Experimental Section

Chemicals

Nitrogen-doped carbon nanotubes decorated with palladium nanoparticles (N-CNT-Pds) were prepared from carbon nanotubes purchased from Pyrograf Products Inc. (Ohio, USA) using the method described in the work of Li et al.[1] The carbon nanotubes (CNTs) were functionalized by oxidation in HNO3 to produce O–CNT. Nitrogen-containing functional groups were introduced by a flow of NH3 for 4 h at 600 °C in a tubular quartz reactor, giving N-CNTs.
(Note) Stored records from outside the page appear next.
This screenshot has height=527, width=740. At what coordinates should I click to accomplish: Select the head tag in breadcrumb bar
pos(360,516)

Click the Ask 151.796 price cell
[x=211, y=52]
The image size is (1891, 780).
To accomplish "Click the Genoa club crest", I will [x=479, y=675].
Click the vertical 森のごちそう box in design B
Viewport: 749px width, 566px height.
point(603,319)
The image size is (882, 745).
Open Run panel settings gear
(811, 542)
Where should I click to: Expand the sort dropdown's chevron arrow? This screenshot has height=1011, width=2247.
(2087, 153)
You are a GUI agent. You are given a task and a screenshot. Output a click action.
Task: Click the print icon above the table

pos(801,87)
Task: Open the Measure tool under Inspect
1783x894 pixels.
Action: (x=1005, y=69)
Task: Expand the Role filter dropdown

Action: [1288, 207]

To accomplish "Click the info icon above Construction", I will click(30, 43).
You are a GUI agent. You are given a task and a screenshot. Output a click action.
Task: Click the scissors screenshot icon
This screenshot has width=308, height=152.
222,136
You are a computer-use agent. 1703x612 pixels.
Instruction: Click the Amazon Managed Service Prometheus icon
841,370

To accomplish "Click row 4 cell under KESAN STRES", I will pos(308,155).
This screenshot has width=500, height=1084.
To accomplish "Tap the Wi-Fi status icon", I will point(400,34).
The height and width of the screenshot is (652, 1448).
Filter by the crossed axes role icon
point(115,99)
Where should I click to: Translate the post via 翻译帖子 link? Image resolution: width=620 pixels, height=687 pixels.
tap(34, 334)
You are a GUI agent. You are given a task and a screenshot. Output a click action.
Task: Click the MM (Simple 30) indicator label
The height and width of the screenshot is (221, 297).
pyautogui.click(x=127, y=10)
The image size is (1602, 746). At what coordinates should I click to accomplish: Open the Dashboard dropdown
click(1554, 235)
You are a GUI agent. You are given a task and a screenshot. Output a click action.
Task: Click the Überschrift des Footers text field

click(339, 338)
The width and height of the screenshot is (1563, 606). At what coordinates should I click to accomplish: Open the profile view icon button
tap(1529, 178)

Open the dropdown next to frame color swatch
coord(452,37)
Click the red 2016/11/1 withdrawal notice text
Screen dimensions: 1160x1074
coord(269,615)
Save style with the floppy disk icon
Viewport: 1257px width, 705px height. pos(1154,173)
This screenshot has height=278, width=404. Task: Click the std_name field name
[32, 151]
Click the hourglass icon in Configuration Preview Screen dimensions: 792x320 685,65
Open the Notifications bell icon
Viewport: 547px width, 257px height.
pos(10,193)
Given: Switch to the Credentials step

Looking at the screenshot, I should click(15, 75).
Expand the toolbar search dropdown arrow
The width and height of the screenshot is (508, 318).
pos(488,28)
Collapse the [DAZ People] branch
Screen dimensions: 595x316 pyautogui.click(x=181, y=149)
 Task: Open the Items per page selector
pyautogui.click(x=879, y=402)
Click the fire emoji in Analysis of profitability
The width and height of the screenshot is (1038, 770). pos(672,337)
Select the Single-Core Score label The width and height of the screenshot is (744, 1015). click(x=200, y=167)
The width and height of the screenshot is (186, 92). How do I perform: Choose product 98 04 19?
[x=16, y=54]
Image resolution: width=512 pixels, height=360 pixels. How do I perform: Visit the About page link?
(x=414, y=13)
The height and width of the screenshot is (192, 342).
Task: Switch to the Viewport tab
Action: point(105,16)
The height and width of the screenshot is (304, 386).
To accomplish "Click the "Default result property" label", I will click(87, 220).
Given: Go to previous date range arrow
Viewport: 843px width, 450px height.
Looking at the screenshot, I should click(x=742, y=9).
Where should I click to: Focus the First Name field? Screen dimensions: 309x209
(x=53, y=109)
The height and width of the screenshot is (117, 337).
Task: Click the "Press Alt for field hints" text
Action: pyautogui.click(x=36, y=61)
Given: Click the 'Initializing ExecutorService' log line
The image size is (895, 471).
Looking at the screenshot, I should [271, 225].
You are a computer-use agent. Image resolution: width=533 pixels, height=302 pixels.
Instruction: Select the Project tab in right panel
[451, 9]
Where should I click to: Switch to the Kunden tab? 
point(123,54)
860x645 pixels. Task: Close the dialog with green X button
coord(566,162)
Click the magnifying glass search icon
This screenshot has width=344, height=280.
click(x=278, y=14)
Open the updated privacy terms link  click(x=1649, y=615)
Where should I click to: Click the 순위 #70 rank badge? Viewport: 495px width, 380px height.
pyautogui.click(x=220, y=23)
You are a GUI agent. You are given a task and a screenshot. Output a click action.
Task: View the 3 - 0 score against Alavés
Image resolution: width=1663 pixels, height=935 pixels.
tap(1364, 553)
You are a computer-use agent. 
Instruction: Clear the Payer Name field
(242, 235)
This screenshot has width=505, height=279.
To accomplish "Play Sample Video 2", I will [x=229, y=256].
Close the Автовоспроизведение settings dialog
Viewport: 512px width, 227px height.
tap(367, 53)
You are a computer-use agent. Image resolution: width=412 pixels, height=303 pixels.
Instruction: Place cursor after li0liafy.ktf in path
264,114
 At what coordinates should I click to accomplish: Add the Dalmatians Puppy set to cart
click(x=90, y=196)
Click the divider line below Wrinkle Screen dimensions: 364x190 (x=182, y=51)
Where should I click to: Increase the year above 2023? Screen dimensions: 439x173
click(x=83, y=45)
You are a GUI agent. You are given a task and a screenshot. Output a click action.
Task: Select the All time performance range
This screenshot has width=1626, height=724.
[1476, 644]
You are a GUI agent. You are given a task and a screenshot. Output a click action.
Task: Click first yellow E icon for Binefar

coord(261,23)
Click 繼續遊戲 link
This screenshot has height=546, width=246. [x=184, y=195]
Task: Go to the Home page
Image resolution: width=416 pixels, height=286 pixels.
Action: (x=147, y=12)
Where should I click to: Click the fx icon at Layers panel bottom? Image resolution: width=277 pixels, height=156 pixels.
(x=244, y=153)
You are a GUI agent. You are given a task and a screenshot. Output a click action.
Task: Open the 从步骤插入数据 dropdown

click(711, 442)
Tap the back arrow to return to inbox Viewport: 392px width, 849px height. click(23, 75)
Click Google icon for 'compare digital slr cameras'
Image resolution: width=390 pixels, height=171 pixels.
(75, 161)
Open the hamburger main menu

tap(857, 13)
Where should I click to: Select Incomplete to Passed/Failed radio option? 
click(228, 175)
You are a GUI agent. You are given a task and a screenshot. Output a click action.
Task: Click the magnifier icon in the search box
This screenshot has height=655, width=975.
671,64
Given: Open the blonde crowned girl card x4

Pd ions coordinated to these functionalities when added to a solution of the N-CNTs; a hydrolysis treatment was then applied to crystallize the precursors. This realized N-CNT-Pd with a 2.4 wt % loading of Pd with a high dispersion scale, as characterized by TEM and SEM in the work of Li et al.[1,31] KNO3 was obtained from Sigma-Aldrich and was used as received without further purification. All solutions were made up with deionized water (resistivity ≥18.2 MΩ cm, Millipore) and outgassed with N2 before taking measurements at 298 K. Hydrogen (≥99.98% H2) and nitrogen were supplied by BOC, Surrey, UK.

HOR at Macroelectrodes

The Pt and Au macroelectrodes used in the initial HOR experiment (of diameter 1.6 and 3.0 mm, respectively) were polished with 1, 0.3, then 0.05 μm alumina slurry, rinsed with deionized water, and dried with N2 before use.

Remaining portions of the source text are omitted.